* _Texte_:
══════

La stratégie d’une grève « perlée » des cheminots (deux jours sur cinq), avec son calendrier sur trois mois, a suscité des interrogations. Les cheminots sont partagés, sur cette question. Le syndicat Sud Rail appelle, lui, à une grève reconductible à compter du 3 avril. Le 22 mars, Gare du Nord, à Paris, une AG réunissant plusieurs centaines de cheminots et sous-traitants a voté le principe d’une grève reconductible. Ce qui nous semble clair, c’est qu’une grève perlée ne peut pas tenir pendant trois mois – et que le gouvernement, de son côté, ne cédera pas face à un mouvement de cette nature. Il misera sur son isolement et son épuisement. En conséquence, pour arracher la victoire, il faudra que la grève perlée ne soit qu’une phase transitoire vers un mouvement de grève reconductible.
Tout cela sera discuté dans les AG de cheminots. S’ils sentent que le rapport de force leur est favorable, ils seront disposés à entrer dans une grève reconductible. Mais leur décision ne dépendra pas seulement du rapport de force interne à la SNCF. Elle dépendra aussi de la mobilisation – ou non – d’autres secteurs du salariat. A l’heure où nous écrivons ces lignes, les fédérations CGT des services publics et des transports appellent les travailleurs qui collectent, transportent et traitent les déchets, à une grève reconductible à compter du 3 avril. Ces salariés, dont les conditions de travail sont très difficiles et dangereuses, ont leurs propres revendications, bien sûr. Mais si elle se concrétise sur le terrain, leur mobilisation aura d’autant plus de force et d’impact qu’elle se développera en même temps que celle des cheminots. Réciproquement, elle renforcera la grève des cheminots. C’est une évidence.

══════

* _Matériel fourni_:
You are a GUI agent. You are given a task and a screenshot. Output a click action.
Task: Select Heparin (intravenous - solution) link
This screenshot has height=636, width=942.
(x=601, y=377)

══════

Prolongez le texte sur la grève des cheminots en reprenant juste après sa dernière phrase.

* _Réponse_:
L’idéal serait que d’autres fédérations syndicales organisent un mouvement reconductible à partir du 3 avril – ou, au moins, dans les jours suivant cette date. Nous savons bien que de telles mobilisations ne se « décrètent » pas dans les bureaux des directions fédérales. Mais au minimum, celles-ci devraient en expliquer la nécessité aux travailleurs et tenter de mobiliser dans ce sens – ce qu’elles ne font pas, pour la plupart. Pourtant, les manifestations du 22 mars ont montré la combativité de nombreux secteurs de la Fonction publique (entre autres). Les directions syndicales devraient s’appuyer sur cet élan pour mobiliser. Au lieu de cela, une nouvelle « journée d’action » est annoncée pour le 19 avril, 16 jours après le début de la grève des cheminots. Même si elle est massive, cette journée d’action n’aura d’impact que sur la base d’une vague montante de grèves dans différents secteurs de l’économie. Sinon, ce sera trop peu et trop tard.

Le spectre de Mai 68

La grève des cheminots ouvre une « fenêtre de tir » à la jeunesse et à l’ensemble du mouvement ouvrier. Mais cette fenêtre de tir, par définition, est limitée – en l’occurrence à quelques jours, tout au plus quelques semaines. La cible, c’est toute la politique réactionnaire du gouvernement Macron. Jusqu’où pourrait aller un tel mouvement, s’il démarre ? On ne peut d’avance en fixer la limite. Il y a près d’un demi-siècle, le 13 mai 1968, une grève générale de 24 heures a ouvert les vannes de la plus grande grève générale illimitée de l’histoire : pendant plusieurs semaines, 9 millions de travailleurs ont fait grève et, souvent, occupé leur entreprise.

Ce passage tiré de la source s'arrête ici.